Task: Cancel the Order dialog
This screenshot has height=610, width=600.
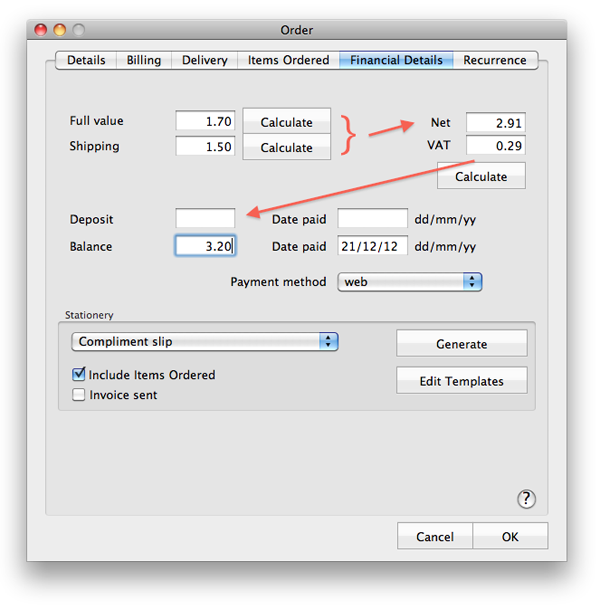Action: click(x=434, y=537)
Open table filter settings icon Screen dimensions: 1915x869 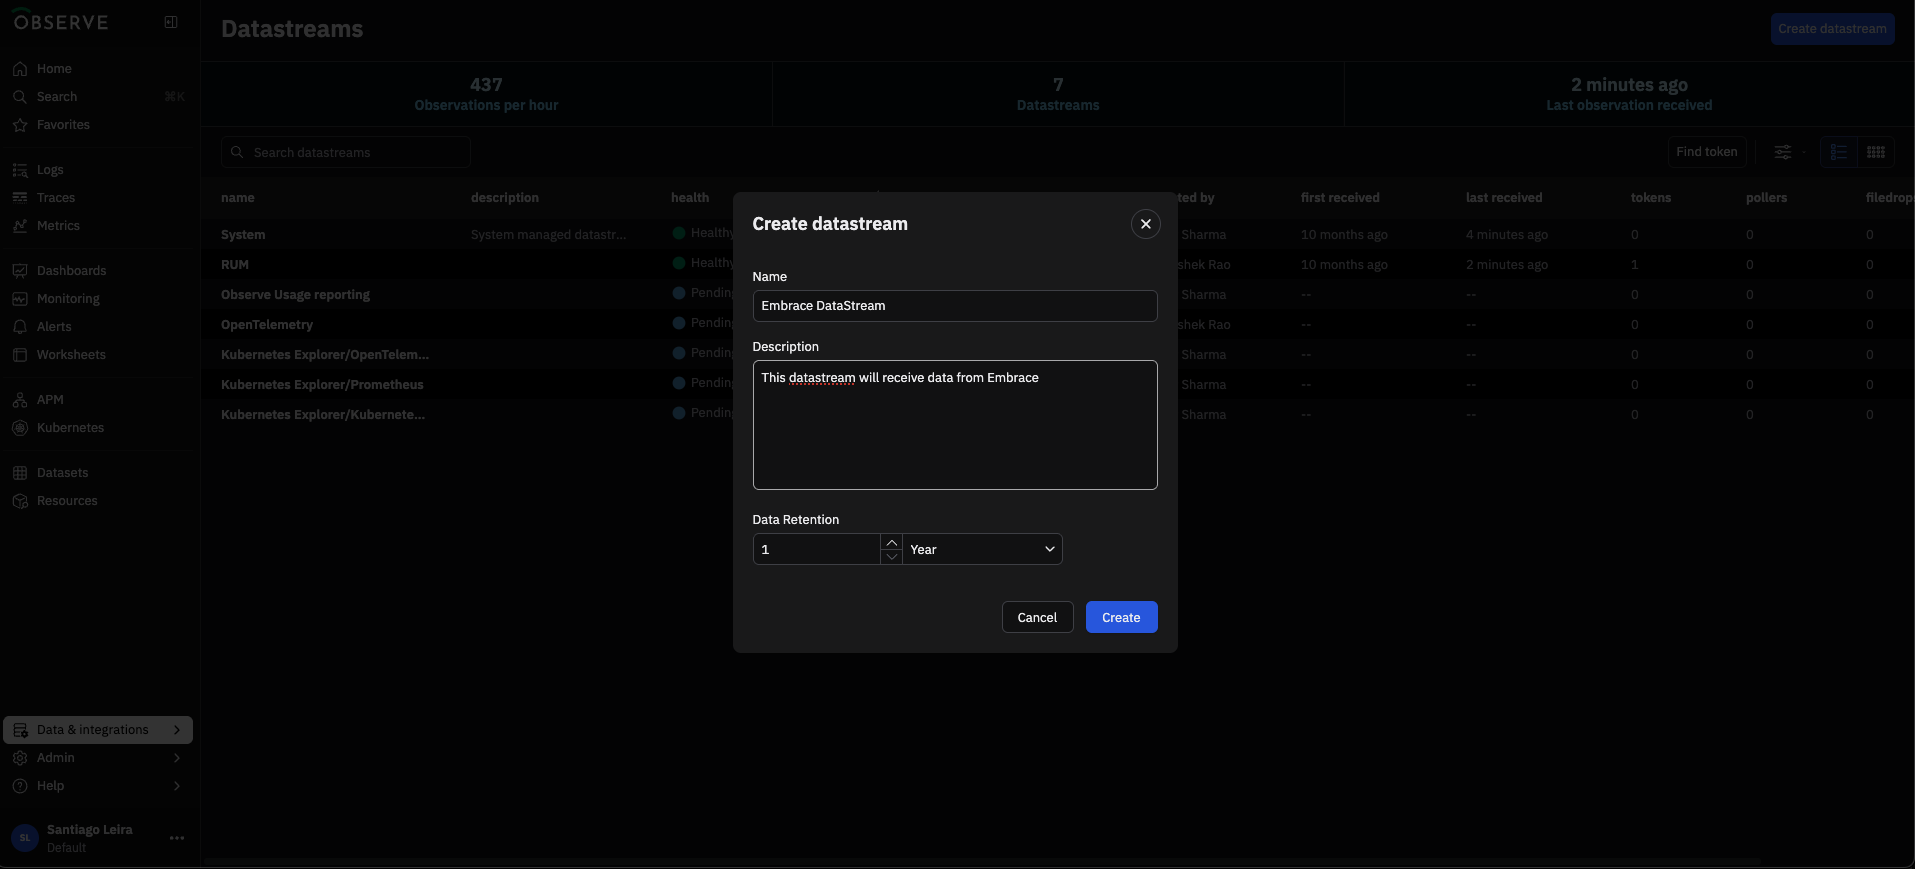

==

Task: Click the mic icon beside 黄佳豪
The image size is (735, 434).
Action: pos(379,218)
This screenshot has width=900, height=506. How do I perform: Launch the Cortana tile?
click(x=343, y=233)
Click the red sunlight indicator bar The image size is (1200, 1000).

## Required work
Go through the material and copy every line in which the word "Task" occurs.

## Answer below
Task: Cancel the Order dialog
Task: Click the mic icon beside 黄佳豪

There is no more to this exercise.